Foto: Twentieth Century Fox/dpa
Der Animationsfilm "Die Abenteuer von Mr. Peabody und Sherman" erzählt von einem gebildeten Hund, der mit seinem menschlichen Adoptivsohn Sherman durch die Zeit reist. Kompliziert wird die Geschichte, als Shermans Klassenkameradin Penny, die sich mit ihm prügelt, in Ägypten verloren geht.

Essen. DreamWorks Animation ist die US-Digitaltrickschmiede, aus der Hits wie „Madagaskar“ und „Drachenzähmen leicht gemacht“ hervorgingen. Der jüngste Wurf: „Die Abenteuer von Mr. Peabody und Sherman“ erzählt von einem gebildeten Hund, der mit seinem menschlichen Adoptivsohn Sherman durch die Zeit reist.

Die beiden durchlaufen dabei welthistorische Stationen, treffen im alten Ägypten auf Pharao Tut-anch-Amun, mischen im Trojanischen Krieg mit oder werden mit den Wirren der Französischen Revolution konfrontiert. Das Ganze klingt wie eine komprimierte Form der SciFi-Serie „Time Tunnel“ auf Animationsbasis, tatsächlich aber gab es Peabody und Sherman schon früher.
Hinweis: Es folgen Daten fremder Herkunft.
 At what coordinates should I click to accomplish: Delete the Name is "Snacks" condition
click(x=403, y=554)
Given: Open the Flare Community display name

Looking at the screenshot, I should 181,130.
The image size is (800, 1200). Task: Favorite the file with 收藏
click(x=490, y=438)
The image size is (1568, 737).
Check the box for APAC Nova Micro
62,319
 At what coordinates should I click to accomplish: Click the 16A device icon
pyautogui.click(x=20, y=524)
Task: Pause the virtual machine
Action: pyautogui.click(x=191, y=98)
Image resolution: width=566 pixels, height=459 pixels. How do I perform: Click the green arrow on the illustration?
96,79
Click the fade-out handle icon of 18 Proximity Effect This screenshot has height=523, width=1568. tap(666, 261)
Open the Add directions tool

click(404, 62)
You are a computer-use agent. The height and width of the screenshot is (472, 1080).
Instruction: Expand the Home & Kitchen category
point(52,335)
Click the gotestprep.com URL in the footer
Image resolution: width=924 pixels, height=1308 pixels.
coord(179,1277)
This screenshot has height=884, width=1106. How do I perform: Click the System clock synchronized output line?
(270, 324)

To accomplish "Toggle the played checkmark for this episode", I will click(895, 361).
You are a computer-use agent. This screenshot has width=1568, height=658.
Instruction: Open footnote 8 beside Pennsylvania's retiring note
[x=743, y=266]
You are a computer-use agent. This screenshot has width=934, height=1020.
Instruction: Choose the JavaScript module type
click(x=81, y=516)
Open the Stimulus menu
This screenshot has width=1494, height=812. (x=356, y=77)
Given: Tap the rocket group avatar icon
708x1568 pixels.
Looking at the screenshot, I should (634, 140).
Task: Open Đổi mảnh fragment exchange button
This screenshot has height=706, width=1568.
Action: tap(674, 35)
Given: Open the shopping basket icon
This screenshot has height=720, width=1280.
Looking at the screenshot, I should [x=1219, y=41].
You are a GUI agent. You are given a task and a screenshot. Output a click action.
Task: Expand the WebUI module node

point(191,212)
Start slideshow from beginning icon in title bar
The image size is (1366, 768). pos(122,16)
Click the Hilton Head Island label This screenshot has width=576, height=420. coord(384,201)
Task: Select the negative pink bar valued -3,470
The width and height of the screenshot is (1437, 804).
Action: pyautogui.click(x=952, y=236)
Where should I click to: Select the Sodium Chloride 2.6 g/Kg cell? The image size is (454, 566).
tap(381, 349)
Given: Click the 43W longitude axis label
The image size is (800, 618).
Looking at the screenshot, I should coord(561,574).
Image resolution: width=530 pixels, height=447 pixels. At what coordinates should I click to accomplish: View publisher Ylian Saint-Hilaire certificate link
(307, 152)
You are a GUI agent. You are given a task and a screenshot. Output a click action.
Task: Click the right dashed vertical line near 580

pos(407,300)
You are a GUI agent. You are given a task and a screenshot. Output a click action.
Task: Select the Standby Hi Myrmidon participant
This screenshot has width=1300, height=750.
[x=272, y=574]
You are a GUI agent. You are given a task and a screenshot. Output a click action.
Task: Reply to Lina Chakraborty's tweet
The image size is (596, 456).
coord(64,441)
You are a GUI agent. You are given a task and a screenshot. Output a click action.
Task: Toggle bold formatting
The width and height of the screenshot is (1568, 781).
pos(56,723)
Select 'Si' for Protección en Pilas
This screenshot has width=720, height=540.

Von 1959 bis 1962 tauchten sie in der Zeichentrickserie „The Rocky & Bullwinkle Show“ im US-Fernsehen auf.

Parodie auf "Der Gott des Gemetzels"

Peabody und Sherman, der Film, ist nun der erste Testballon von DreamWorks, der auf Figuren aus dem Fundus der amerikanischen Populärkultur zugreift. Um die Zeitreiseepisoden zu einer Handlung zu verschweißen, wurde das Mädchen Penny erfunden. Das geht in die gleiche Schulklasse wie Sherman, neidet ihm den scharfen Verstand und nennt ihn einen Hund. Es kommt zur Rauferei und einem Treffen zwischen Hund Peabody und Pennys Eltern, was eine amüsante Parodie auf Roman Polanskis „Der Gott des Gemetzels“ erlaubt.

Die Kinder probieren derweil die Zeitmaschine aus. Penny geht in Ägypten verloren und muss zurückgeholt werden. Die Abenteuer vollziehen sich mit hohem Gagtempo in Wort und Bild, wobei die visuellen Späße für die Kinder, die hintersinnigen Wortwitze für Erwachsene konzipiert sind. Diese amerikanische Lektion in Sachen Pädagogik und Geschichtsstunde ist wirklich interessant.